How does clothing keep us warm?
Our skin is cooled primarily by convection currents in the air. Clothing, especially wool, traps air in small pockets, which reduces or eliminates convection. There can still be conductive cooling through the cloth, but cloth is a good insulator.
Home insulation, like styrofoam panels, fibreglass or blown-in cellulose act like clothing in reducing heat transmission by convection. Home insulation is rated by its R value of resistance to energy transfer. R is the inverse of conduction: R =1/U.
Air pockets within snow and ice function as excellent insulators. Many small mammals build snow dens to keep themselves warm, thereby taking advantage of the insulating properties of the snow. Natives of the Arctic build igloos that also keep the inhabitants warm by reducing loss by convection.
Many farmers protect their crops during sub-zero temperatures by spraying water on the crops, and when the water freezes, the plants are insulated by the poor conductive properties of the ice.

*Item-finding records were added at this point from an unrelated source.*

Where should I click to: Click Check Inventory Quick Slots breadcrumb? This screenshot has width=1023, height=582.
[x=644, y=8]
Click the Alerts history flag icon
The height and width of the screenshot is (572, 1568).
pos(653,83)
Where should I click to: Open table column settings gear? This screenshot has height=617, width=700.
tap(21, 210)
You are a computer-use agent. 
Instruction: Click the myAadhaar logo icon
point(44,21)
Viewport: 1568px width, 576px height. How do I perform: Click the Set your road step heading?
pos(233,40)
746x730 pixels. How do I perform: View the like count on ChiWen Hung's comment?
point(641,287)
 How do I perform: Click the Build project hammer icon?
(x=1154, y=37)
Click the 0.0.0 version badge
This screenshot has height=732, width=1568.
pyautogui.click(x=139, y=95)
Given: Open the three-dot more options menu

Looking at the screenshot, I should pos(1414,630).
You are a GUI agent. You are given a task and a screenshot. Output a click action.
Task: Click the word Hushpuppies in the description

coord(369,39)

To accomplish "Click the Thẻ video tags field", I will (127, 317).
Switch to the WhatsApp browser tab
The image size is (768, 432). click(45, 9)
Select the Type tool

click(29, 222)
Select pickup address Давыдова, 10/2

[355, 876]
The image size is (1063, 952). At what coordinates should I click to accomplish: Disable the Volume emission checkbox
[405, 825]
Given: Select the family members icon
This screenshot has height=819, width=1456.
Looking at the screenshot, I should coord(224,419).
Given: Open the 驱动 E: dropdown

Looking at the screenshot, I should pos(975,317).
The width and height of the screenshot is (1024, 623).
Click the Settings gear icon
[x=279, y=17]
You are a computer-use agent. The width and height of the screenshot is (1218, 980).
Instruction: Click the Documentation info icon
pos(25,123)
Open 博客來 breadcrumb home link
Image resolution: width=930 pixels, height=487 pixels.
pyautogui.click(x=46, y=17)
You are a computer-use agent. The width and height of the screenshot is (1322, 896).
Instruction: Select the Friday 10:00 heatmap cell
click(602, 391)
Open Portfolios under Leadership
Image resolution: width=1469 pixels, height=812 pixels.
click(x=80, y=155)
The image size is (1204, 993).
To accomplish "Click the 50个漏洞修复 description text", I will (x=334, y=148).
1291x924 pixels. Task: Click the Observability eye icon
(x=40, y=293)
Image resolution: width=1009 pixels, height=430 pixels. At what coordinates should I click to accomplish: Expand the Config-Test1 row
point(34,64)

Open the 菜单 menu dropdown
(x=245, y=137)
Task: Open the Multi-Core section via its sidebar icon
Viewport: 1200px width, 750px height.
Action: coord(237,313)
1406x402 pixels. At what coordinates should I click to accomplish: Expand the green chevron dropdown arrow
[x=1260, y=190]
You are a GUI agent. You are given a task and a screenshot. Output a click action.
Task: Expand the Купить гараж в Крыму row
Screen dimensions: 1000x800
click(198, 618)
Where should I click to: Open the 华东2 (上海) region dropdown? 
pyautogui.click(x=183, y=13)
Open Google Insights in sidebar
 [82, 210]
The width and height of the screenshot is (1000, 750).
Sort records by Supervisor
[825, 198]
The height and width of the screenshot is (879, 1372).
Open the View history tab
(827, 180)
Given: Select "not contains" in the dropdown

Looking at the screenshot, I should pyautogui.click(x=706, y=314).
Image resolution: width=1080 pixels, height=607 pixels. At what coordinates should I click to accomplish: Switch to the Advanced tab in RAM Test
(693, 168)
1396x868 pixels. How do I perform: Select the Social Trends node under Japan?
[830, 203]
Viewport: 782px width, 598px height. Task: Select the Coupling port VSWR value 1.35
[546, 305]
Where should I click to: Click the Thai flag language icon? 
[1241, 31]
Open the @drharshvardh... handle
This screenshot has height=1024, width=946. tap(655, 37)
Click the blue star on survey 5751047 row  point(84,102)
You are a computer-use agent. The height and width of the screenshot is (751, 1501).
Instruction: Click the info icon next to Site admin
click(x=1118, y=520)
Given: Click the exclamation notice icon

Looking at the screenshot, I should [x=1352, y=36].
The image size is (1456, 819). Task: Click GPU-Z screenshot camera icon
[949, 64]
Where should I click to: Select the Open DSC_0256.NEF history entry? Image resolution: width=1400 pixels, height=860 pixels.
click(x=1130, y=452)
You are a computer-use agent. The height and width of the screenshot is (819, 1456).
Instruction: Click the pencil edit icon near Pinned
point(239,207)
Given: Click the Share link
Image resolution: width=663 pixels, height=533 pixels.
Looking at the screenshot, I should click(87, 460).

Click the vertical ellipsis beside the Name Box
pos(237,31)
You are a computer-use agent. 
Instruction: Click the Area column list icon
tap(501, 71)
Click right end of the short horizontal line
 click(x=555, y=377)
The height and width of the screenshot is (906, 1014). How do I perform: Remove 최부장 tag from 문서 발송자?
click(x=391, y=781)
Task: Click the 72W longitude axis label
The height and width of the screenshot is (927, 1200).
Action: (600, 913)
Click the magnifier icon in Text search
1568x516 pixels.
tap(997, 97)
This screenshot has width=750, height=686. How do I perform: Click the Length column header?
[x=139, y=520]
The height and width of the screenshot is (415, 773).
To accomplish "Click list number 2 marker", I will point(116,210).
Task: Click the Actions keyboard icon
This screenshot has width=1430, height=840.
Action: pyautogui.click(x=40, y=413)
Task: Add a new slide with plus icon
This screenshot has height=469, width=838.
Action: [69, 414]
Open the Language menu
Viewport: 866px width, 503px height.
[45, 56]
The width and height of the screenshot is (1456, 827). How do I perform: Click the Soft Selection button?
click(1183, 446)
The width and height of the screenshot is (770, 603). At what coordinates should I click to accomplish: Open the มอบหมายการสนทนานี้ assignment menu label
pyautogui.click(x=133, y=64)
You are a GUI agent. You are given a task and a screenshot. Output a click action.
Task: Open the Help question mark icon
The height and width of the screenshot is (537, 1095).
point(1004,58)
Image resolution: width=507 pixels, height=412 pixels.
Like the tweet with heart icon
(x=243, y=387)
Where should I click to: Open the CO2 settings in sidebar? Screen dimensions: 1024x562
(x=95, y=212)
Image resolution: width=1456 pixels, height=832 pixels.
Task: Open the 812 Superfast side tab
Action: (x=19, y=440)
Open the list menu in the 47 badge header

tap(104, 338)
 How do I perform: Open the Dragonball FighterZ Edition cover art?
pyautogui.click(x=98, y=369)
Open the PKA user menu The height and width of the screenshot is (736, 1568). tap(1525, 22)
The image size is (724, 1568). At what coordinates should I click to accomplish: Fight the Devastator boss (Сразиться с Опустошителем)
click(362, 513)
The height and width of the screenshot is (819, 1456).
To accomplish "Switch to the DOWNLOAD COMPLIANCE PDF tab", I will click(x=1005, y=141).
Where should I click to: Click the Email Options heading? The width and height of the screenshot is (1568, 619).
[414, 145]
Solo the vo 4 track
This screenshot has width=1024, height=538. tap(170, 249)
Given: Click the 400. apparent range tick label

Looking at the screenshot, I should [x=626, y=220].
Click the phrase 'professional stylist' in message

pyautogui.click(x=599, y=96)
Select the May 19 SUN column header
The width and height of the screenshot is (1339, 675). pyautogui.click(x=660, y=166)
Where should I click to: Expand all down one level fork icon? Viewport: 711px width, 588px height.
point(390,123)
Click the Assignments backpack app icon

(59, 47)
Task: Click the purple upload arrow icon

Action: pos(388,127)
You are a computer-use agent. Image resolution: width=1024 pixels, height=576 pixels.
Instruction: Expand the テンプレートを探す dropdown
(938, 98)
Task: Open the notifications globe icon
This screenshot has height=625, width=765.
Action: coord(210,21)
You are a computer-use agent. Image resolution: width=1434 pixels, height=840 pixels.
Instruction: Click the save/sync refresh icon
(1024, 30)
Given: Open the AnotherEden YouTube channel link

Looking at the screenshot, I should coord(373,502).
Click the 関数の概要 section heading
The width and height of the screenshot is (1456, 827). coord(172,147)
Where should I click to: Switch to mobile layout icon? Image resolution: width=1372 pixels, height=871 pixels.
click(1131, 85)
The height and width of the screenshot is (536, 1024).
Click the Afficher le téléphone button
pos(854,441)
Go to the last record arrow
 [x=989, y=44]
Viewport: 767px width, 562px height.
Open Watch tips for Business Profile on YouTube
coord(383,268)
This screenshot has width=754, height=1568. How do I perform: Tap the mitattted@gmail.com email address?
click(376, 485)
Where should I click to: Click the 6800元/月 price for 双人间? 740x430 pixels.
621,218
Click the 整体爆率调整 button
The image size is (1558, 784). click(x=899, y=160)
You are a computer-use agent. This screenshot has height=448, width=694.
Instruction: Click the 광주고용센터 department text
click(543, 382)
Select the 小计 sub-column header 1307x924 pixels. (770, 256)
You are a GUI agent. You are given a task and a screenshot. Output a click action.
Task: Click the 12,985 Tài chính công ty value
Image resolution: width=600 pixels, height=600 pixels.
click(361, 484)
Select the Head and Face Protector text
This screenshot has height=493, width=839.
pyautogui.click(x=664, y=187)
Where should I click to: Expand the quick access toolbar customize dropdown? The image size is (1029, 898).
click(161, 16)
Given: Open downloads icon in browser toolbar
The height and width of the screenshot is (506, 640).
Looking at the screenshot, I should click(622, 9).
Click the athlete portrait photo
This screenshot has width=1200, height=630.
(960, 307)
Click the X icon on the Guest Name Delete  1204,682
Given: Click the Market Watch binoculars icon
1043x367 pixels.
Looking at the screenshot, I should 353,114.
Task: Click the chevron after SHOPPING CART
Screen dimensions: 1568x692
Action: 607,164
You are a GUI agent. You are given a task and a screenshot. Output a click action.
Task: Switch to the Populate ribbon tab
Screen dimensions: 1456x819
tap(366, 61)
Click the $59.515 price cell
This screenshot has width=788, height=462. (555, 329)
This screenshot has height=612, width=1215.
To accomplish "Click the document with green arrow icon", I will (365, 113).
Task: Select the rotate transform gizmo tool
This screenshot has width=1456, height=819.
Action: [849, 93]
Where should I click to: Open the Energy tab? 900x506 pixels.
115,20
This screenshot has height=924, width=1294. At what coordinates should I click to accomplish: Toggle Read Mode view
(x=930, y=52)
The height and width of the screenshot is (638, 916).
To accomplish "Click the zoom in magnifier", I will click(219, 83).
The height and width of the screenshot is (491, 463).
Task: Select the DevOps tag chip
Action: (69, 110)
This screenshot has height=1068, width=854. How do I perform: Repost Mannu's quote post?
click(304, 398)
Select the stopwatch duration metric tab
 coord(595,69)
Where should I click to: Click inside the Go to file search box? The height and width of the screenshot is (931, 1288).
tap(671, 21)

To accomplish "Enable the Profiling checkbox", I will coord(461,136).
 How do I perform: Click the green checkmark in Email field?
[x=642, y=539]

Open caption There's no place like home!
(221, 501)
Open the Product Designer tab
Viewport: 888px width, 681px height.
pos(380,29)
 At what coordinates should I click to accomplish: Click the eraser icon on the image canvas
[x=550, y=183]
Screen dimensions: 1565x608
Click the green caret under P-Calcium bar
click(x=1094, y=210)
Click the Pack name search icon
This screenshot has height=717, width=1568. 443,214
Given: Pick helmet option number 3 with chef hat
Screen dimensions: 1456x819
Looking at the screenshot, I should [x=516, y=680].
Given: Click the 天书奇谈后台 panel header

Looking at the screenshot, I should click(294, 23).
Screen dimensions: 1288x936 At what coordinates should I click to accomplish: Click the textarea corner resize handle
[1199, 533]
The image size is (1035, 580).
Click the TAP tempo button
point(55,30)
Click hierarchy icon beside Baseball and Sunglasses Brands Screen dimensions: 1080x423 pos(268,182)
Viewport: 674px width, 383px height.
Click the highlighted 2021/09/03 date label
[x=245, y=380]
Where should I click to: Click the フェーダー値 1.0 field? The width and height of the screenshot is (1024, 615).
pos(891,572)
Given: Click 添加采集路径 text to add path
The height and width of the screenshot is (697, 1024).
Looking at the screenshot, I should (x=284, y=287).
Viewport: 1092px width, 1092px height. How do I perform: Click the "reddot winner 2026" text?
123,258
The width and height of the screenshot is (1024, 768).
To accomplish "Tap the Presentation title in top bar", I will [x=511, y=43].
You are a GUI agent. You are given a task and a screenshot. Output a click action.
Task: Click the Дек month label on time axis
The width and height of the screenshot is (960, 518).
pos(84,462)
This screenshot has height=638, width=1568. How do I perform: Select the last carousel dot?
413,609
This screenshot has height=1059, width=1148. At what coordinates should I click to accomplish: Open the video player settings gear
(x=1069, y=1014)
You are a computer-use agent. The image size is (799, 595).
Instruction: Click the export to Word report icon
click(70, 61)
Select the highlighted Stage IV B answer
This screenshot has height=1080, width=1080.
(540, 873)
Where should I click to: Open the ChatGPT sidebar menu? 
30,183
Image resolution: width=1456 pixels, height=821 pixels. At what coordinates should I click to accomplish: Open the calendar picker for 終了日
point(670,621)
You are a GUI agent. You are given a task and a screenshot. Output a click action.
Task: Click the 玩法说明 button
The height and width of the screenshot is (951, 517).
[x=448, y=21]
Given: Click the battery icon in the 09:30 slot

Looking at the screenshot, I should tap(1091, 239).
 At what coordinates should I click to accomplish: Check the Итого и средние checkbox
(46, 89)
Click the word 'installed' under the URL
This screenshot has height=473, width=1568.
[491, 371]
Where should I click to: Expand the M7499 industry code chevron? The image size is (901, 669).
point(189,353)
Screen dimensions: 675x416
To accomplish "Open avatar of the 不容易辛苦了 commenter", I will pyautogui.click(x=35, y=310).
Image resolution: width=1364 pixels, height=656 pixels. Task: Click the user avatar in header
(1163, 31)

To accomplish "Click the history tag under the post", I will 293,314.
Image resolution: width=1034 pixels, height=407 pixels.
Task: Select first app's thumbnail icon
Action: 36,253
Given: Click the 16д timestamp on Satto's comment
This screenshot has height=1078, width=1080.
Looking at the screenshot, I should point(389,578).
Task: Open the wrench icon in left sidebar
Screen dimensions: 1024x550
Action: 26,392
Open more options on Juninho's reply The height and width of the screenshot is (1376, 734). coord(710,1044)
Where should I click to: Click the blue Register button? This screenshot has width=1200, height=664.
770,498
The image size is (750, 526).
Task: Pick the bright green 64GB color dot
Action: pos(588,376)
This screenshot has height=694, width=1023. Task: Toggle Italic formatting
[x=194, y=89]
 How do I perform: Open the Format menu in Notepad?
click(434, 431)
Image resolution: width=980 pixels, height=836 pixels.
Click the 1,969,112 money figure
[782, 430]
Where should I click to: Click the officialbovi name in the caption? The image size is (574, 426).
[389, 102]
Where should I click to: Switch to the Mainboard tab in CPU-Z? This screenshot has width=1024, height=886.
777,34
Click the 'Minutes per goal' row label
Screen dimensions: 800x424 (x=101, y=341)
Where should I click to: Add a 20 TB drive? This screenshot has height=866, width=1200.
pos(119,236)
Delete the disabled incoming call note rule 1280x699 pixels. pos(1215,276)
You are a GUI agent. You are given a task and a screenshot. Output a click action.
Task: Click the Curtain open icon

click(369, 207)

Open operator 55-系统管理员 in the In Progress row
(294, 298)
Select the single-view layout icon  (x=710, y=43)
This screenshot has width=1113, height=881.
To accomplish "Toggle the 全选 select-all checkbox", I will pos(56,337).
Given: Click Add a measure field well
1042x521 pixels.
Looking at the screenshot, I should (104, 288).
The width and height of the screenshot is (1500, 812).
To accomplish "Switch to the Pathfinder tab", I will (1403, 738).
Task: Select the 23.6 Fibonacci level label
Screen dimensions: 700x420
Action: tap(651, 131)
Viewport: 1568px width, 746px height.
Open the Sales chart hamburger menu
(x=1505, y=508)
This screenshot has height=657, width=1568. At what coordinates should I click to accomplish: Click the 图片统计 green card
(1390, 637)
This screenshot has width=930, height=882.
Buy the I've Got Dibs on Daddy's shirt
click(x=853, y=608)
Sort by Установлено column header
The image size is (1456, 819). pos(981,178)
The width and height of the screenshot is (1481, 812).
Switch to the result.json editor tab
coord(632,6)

A tile floor feels cooler than a carpeted floor because tile is a better conductor, that is, mover, of heat. Both materials are actually the same temperature; however, because tile is a better conductor of heat than carpeting, when your hot foot makes contact with the tile it heats the top layer and the heat flows quickly through the tile. That makes the tile feel cool to your foot. The carpet is a poorer conductor. The top layer can remain warm while the lower layers stay cool. Much less heat flows from your foot to the floor, so the carpet feels warmer to your foot. This is another example of heat flow by means of conduction.